§ **Problem to work on**
Everything from the line with "The image size" to the last line of the listing must be retyped exactly, both ends included, with the pictures dropped.
# # # # # # #
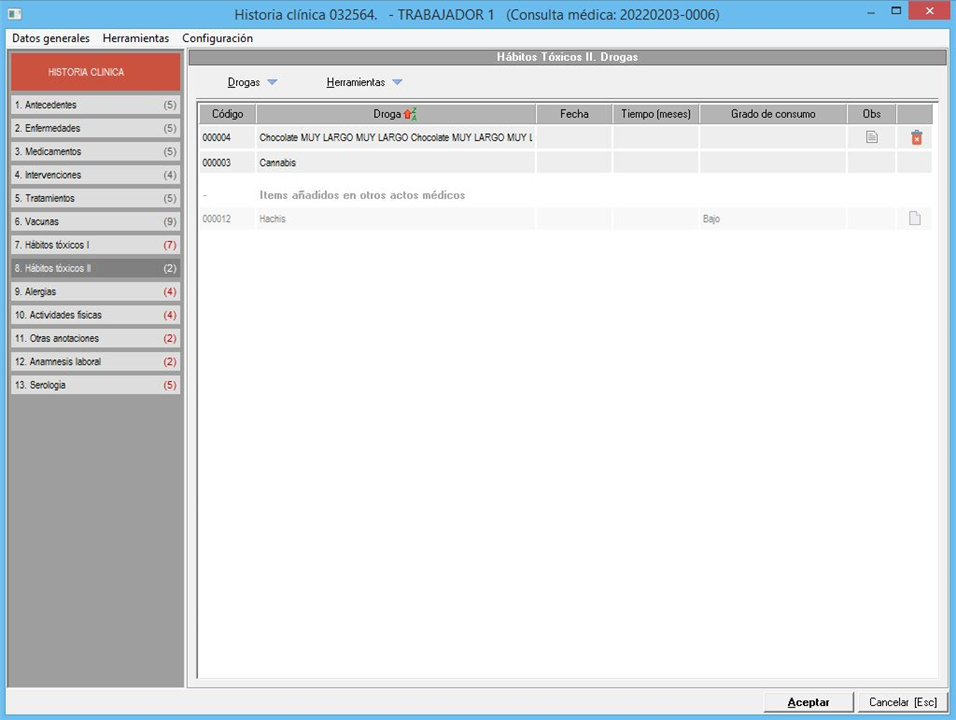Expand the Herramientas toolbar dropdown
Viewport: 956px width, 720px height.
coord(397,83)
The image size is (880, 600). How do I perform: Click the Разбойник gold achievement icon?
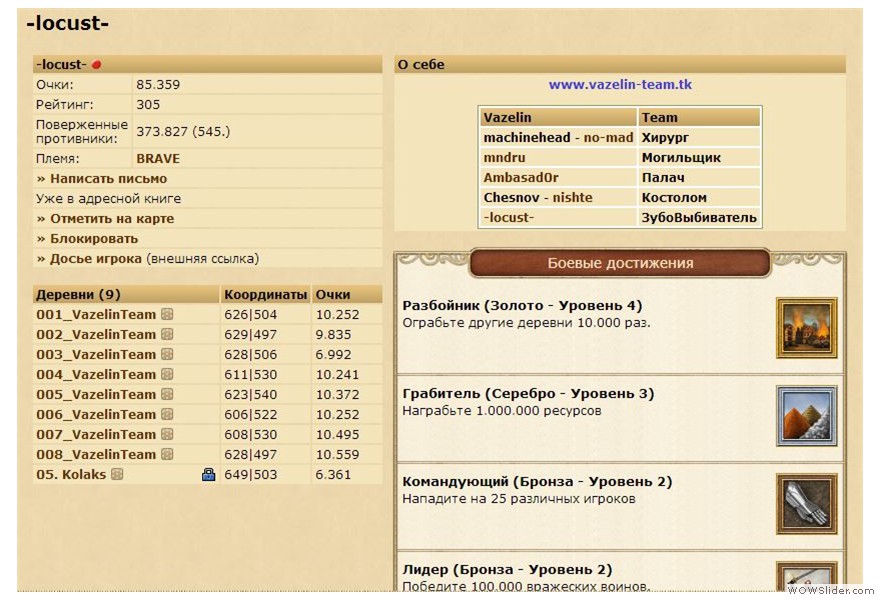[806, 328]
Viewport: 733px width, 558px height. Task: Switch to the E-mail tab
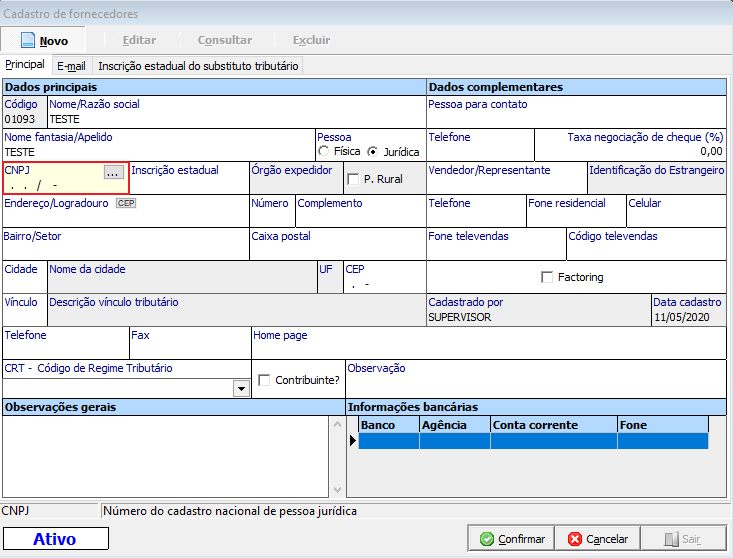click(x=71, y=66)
# # # # # # #
§ **Answer to the problem**
The image size is (880, 600). How do I perform: Click the Разбойник gold achievement icon?
[806, 328]
Viewport: 733px width, 558px height. Task: Switch to the E-mail tab
click(x=71, y=66)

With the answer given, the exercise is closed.